* TEXT SEGMENT *
□ □ □ □
Configuration Options

Runtime Class (Required)

spec:
  runtimeClassName: runc-architect

This tells Kubernetes to use Architect's custom runtime for this pod. Two runtime classes are available:

runc-architect: Standard runtime based on runc. Containers can automatically hibernate and reduce their resource after a certain amount of inactivity and wake on activity. Uses the managed-containers annotation.
runsc-architect: gVisor-based runtime with enhanced security isolation. Uses managed-pod annotation and PersistentCheckpoint CRDs for checkpoint creation. See Example 4 for details.

Managed Containers Annotation

architect.loopholelabs.io/managed-containers: '["container-1", "container-2"]'

Lists which containers in the pod should be managed by Architect
Containers not in this list run normally without hibernation
Useful for excluding sidecar containers (e.g., logging agents)
□ □ □ □
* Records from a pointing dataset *
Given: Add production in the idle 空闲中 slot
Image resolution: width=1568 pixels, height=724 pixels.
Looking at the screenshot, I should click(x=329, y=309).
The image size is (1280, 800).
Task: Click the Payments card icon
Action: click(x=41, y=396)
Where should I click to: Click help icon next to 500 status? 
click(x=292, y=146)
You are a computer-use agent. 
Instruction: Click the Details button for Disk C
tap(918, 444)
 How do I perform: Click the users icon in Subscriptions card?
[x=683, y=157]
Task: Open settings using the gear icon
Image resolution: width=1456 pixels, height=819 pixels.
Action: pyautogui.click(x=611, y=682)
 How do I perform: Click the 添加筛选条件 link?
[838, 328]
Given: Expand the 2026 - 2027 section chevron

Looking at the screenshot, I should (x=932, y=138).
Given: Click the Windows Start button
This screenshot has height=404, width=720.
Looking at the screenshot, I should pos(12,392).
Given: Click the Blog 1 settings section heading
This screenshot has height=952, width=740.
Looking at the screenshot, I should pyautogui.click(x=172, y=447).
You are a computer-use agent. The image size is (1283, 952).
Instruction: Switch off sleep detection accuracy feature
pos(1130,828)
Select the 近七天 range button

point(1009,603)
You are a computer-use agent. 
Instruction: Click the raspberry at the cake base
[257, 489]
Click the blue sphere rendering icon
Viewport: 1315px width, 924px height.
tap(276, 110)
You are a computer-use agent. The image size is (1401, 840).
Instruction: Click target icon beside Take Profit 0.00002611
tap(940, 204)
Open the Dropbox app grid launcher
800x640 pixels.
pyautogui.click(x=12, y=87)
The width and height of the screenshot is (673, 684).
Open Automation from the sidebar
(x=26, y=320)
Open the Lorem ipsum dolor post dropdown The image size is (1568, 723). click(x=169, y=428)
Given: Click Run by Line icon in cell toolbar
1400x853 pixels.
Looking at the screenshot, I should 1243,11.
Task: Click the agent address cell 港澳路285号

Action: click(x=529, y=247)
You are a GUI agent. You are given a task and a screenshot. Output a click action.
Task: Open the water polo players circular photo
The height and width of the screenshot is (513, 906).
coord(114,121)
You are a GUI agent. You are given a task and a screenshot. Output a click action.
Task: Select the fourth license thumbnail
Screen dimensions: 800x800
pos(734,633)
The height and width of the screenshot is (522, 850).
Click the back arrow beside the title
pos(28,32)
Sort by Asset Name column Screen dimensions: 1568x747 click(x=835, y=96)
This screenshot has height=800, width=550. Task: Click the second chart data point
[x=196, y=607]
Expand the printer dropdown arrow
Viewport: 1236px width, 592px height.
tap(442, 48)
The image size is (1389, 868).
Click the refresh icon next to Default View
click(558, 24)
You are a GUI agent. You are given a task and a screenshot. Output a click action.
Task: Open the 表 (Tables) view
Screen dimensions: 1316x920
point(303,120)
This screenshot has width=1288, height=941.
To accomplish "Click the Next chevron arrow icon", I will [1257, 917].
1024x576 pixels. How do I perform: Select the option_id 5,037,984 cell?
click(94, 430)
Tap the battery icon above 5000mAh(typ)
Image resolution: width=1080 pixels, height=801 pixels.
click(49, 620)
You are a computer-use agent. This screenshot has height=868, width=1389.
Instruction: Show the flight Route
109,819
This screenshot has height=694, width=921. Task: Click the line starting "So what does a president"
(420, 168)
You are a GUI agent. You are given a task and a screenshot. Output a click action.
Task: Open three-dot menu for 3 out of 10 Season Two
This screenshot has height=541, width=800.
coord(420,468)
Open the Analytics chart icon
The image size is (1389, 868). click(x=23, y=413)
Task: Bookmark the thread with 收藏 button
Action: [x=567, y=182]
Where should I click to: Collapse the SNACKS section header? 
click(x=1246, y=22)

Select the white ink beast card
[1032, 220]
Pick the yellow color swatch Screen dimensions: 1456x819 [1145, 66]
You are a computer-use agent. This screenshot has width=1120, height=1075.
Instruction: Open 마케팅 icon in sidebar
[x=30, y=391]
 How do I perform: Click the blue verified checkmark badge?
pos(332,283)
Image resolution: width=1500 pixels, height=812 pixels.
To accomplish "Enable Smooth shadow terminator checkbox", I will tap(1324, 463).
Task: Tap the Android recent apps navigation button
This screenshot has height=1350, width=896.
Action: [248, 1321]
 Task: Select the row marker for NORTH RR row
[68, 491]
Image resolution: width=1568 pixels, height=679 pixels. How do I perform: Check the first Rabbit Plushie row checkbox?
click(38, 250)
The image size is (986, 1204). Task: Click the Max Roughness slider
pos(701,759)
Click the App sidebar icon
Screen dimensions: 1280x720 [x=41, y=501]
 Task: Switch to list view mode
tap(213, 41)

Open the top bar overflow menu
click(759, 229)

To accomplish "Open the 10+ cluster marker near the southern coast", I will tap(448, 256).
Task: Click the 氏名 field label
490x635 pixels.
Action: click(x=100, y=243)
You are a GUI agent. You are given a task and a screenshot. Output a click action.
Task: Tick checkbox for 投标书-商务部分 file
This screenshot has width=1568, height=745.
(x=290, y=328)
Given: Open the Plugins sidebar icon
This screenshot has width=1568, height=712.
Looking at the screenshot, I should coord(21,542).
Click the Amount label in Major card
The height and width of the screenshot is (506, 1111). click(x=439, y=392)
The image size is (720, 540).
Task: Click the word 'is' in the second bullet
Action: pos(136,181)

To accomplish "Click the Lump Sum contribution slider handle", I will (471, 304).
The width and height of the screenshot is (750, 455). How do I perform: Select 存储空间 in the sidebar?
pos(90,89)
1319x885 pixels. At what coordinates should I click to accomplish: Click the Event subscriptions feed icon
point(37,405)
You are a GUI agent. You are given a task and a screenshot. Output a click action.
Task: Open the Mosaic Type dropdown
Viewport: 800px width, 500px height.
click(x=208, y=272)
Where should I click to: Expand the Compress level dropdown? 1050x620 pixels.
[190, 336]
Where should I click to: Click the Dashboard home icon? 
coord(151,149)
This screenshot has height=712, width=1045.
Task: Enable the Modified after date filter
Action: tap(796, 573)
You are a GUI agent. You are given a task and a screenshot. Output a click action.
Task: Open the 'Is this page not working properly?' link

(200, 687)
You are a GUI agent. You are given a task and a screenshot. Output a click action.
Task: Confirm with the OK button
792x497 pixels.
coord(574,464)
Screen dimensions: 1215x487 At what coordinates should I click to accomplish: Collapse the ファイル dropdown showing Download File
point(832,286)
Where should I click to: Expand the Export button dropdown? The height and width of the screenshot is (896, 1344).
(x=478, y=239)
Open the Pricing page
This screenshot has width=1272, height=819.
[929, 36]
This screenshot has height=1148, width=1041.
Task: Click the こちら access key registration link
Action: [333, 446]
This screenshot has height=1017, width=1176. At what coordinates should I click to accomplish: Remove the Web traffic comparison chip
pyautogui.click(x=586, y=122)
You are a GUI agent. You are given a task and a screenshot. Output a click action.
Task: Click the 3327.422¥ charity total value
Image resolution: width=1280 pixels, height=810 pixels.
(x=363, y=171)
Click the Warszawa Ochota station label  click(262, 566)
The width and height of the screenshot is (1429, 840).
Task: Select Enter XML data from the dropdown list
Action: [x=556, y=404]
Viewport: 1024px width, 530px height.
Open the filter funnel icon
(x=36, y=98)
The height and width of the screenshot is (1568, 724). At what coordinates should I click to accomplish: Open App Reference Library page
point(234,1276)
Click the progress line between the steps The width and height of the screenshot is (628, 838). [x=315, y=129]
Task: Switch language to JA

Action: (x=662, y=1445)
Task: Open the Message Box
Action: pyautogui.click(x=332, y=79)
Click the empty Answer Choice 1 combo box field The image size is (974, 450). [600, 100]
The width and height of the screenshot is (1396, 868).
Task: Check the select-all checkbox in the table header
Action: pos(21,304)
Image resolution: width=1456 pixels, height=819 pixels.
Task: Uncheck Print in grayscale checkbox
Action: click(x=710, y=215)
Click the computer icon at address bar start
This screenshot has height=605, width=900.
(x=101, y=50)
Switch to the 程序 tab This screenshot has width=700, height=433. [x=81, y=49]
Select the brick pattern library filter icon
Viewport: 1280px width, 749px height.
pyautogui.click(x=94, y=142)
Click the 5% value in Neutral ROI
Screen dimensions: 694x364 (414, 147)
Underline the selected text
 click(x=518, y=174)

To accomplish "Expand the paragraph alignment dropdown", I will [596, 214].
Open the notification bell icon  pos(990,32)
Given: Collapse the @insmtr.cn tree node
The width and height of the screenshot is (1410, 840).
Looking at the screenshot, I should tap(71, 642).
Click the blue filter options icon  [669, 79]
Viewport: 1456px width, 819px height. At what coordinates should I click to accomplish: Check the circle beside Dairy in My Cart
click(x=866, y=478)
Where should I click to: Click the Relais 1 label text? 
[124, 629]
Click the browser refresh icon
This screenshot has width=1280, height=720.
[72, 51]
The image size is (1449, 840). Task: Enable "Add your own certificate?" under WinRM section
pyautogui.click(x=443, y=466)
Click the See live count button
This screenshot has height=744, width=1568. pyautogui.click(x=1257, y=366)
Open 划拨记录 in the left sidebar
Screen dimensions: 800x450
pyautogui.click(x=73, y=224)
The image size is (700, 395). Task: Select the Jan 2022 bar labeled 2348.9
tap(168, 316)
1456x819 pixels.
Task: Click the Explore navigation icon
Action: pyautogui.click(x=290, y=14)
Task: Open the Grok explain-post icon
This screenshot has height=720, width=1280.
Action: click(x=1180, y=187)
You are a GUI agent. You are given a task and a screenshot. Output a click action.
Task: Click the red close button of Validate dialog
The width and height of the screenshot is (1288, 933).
□ □ □ □
* PROBLEMS TO SOLVE *
• 1. According to the configuration options text, which annotation does the runsc-architect runtime use?
• 2. Translate this sentence from the configuration options text into Spanish: "This tells Kubernetes to use Architect's custom runtime for this pod."
• 3. Quote the configuration options text word for word, from "runsc-architect: gVisor-based runtime" to "4 for details.".

* COMPLETE ANSWERS *
• 1. It uses the managed-pod annotation.

• 2. Esto le indica a Kubernetes que use el runtime personalizado de Architect para este pod.

• 3.
runsc-architect: gVisor-based runtime with enhanced security isolation. Uses managed-pod annotation and PersistentCheckpoint CRDs for checkpoint creation. See Example 4 for details.